Wiz Khalifa filed a lawsuit against his former manager, Benjy Grinberg, and Grinberg’s label Rostrum Records that aims to terminate a 360 deal he signed at the beginning of his rap career, according to Variety. The lawsuit claims that Grinberg, who is the founder and president of Rostrum Records, profited off self-dealing.
Khalifa signed to Grinberg and Rostrum in 2004 when he was 16. His lawsuit claims that both parties “induced” Khalifa into the agreement that “reached for more than a decade into virtually every aspect” of his professional life instead of disclosing alternative agreements that could have been more beneficial and in Khalifa’s best interest.
“An artist’s most trusted advisor is his or her personal manager,” Alex Weingarten, Khalifa’s attorney, said in a statement. “Generally, nothing good comes out when the manager decides to go into business against his artist. Unfortunately, that is the case here.”

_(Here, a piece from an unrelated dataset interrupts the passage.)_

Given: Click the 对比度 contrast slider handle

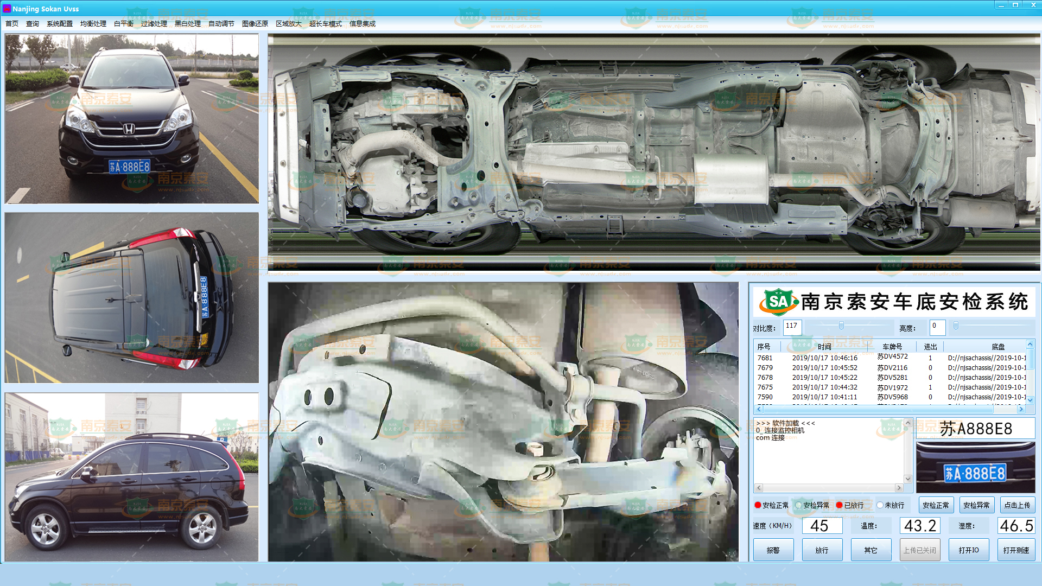Looking at the screenshot, I should click(841, 326).
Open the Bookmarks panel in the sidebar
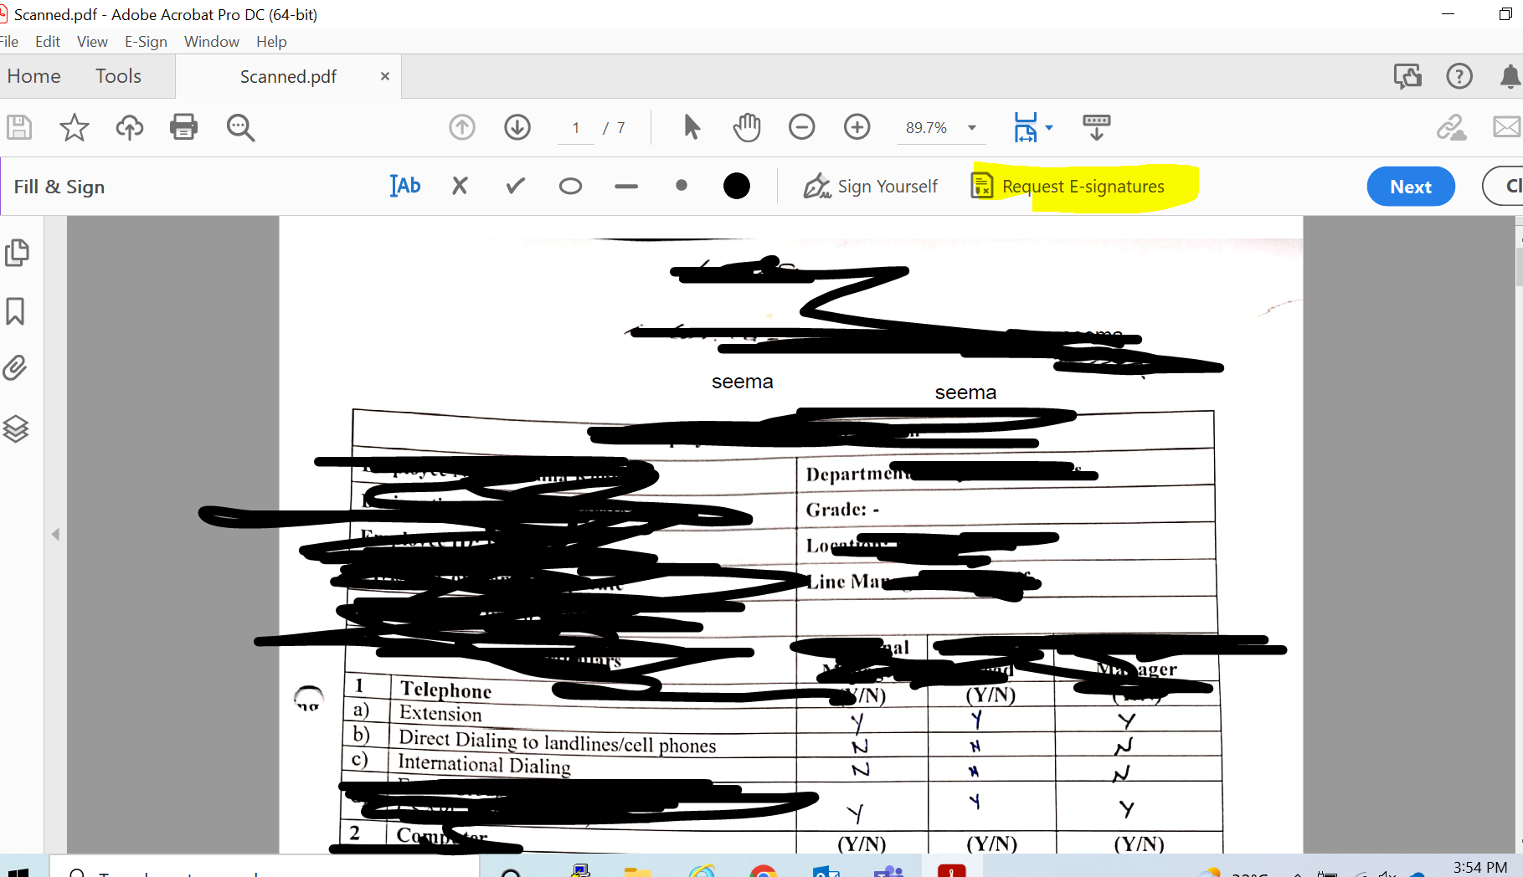Image resolution: width=1523 pixels, height=877 pixels. coord(17,310)
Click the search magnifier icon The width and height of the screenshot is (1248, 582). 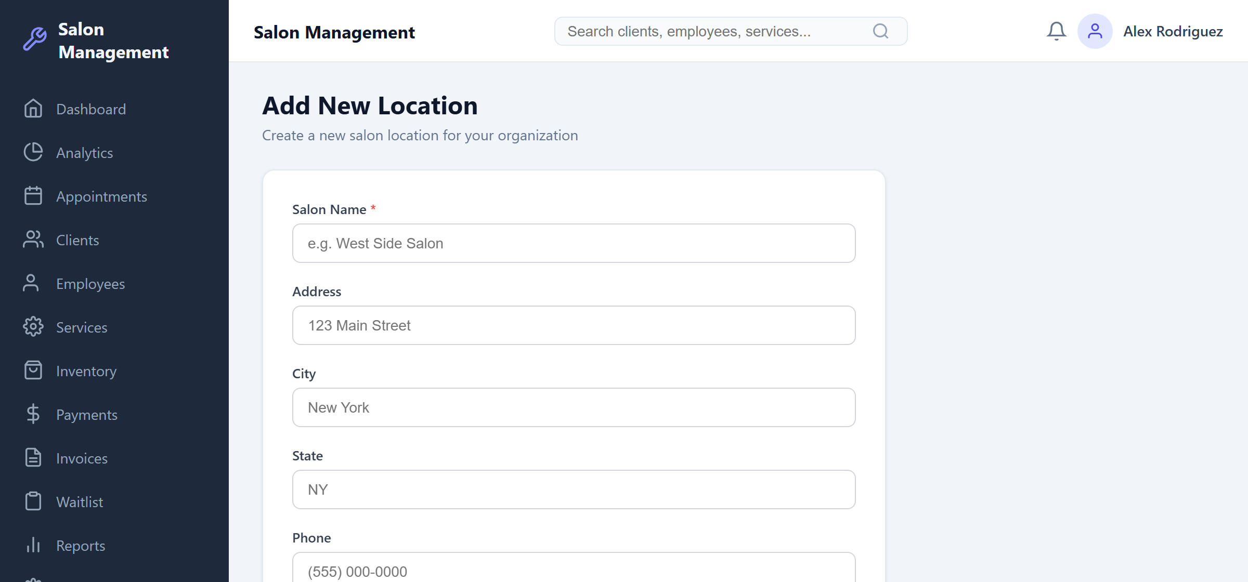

Khalifa severed ties with Grinberg and Rostrum in 2014. The lawsuit aims to terminate the 360 agreement he signed under the California Labor Code’s seven-year rule. The code, which has been in effect in California Law since 1944, states that artists cannot be subjected to contracts beyond seven years from the beginning of the deal. Rita Ora and Thirty Seconds to Mars cited the same rule in similar lawsuits against their record labels.
Chance the Rapper recently voiced his opinion on 360 deals during an interview with Zane Lowe on Beats 1. “I don’t agree with the way labels are set up. I don’t agree that anyone should sign 360 deals, or sign away their publishing, or take most of the infrastructure that’s included in a formal deal,” he said. Chance’s dislike for labels is no secret and he even called them out on his recent Coloring Book track, “No Problem.”
Grinberg responded to Khalifa’s lawsuit in a statement released Tuesday. “This is an egregious lawsuit filled with inaccuracies, yet unfortunately people sometimes resort to these practices as a way of conducting business,” Grinberg said.
Khalifa is seeking compensatory damages in excess of $1 million dollars, punitive damages, and attorney’s fees.